(Collected data)
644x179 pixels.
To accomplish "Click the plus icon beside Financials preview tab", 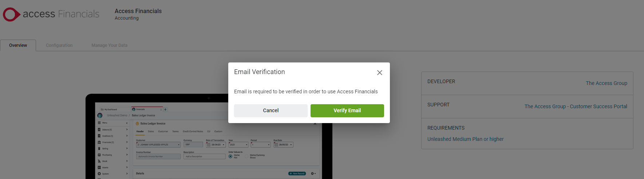I will pyautogui.click(x=165, y=109).
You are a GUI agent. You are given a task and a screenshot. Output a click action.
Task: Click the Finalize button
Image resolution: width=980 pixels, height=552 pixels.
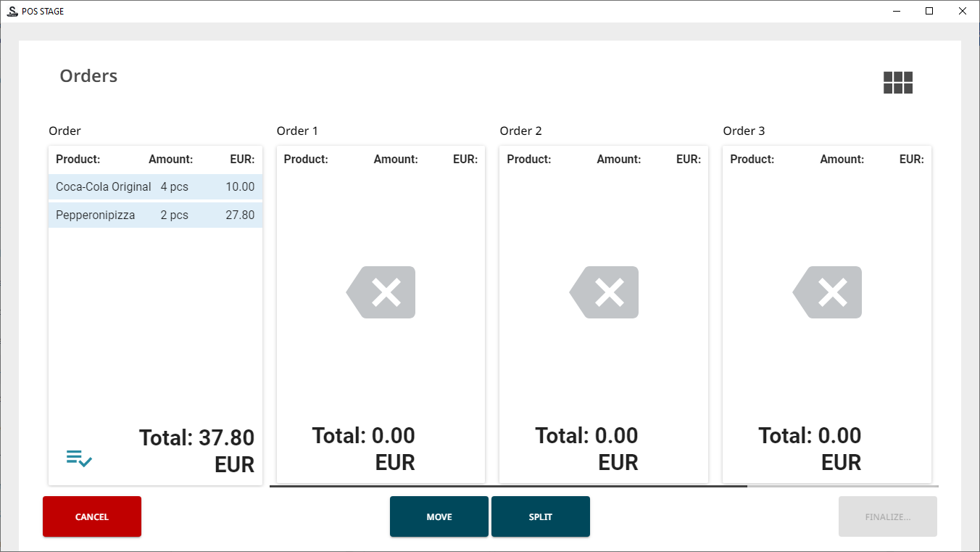click(x=887, y=516)
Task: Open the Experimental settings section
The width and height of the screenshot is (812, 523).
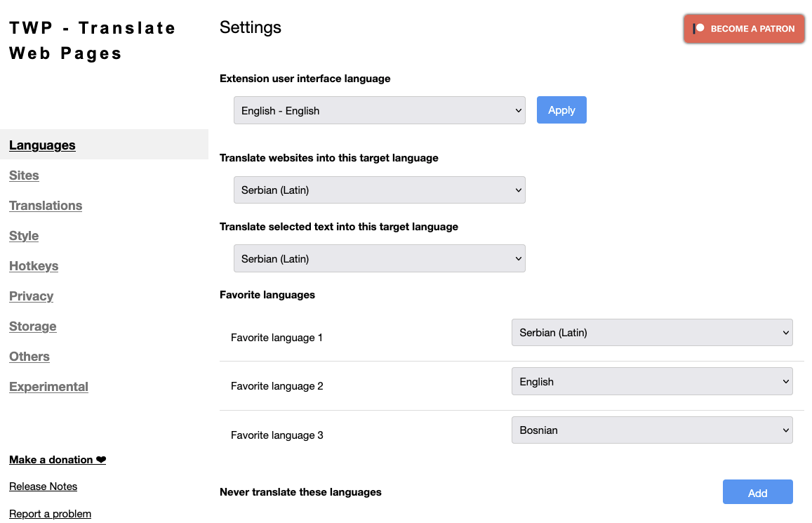Action: (48, 387)
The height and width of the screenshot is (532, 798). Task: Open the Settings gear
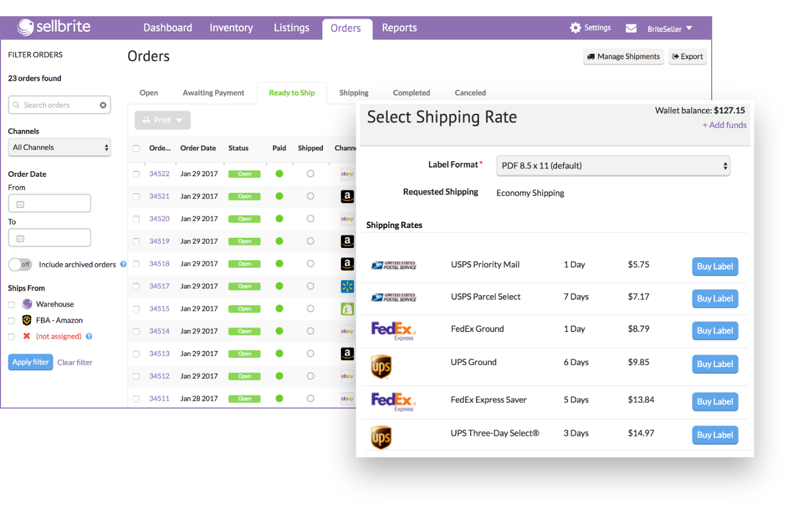coord(575,27)
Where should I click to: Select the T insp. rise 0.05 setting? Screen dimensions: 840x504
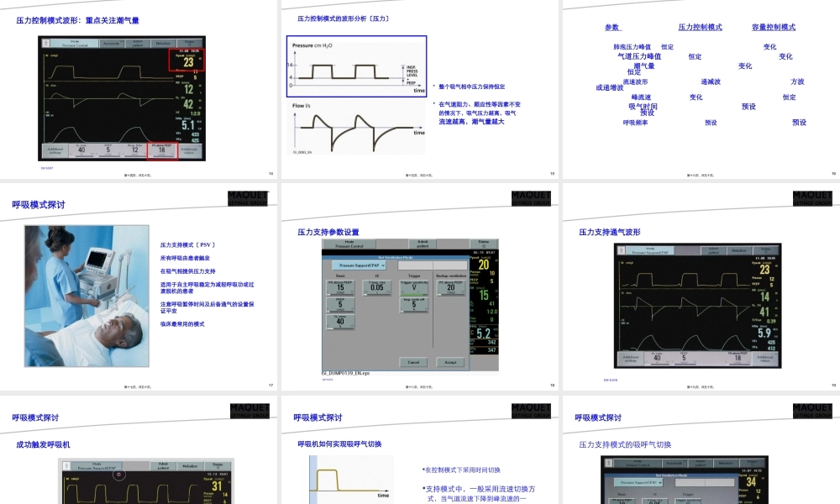tap(378, 287)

• Task:
Give again, word for word, only the lines from the one with "Task: Click the Finalize button" through the last line of the entries, both included; no pictures go in the copy.

• Finished task:
Task: Click the Finalize button
Image resolution: width=980 pixels, height=552 pixels.
click(x=887, y=516)
Task: Open the Experimental settings section
The width and height of the screenshot is (812, 523).
Action: (48, 387)
The height and width of the screenshot is (532, 798). Task: Open the Settings gear
coord(575,27)
Where should I click to: Select the T insp. rise 0.05 setting? Screen dimensions: 840x504
tap(378, 287)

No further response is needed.